My original road map for road racing hadn’t changed much with the thought of qualifying for Boston. I had decided to run a bunch of Half Marathon and 10k races until my times were within what I called the “BQ Window” (which is the equivalent times to running a 3:10 Marathon, possibly a little less so that I would know I would need to work to qualify with the proper Marathon Training). I was shooting for around sub-45 in the 10k and/or about 1:30-1:35 for the Half. I planned for a gradual increase in mileage and racing times. I was in no rush….Then I got a job offer to deploy to Afghanistan for 1 year. One of my first thoughts was “plan be damned,” this would be an awesome time to train for and run my “Cherry Marathon.” Before ever stepping foot in this country (for the second time in my life) I had worked out a way to use the full year to train for a Fall 2010 Marathon. Of course things don’t always go as planned. I did not keep up significant mileage over the winter. I ran seldom, and never very far.
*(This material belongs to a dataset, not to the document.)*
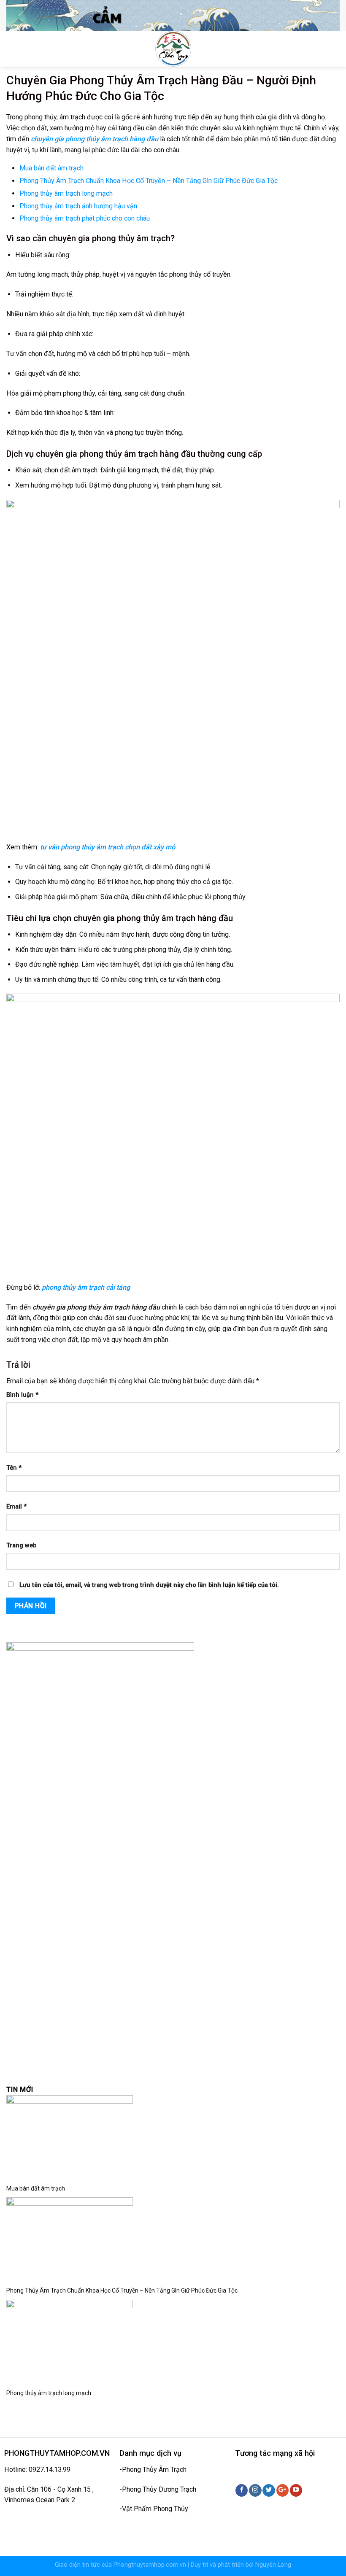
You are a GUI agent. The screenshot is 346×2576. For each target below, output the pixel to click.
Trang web (21, 1545)
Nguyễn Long (273, 2564)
I did get focused early this Fall and put in some decent 30+ mile weeks before my Marathon Base Building actually started. And here I am running 35-45mpw and feeling good. I plan on running a good (letting my training dictate pace) Marathon this fall, then return to racing at shorter distances until I can get those 10k and HM times close to my “BQ Window”!
"The body does not want you to do this. As you run, it tells you to stop but the mind must be strong. You always go too far for your body. You must handle the pain with strategy...It is not age; it is not diet. It is the will to succeed."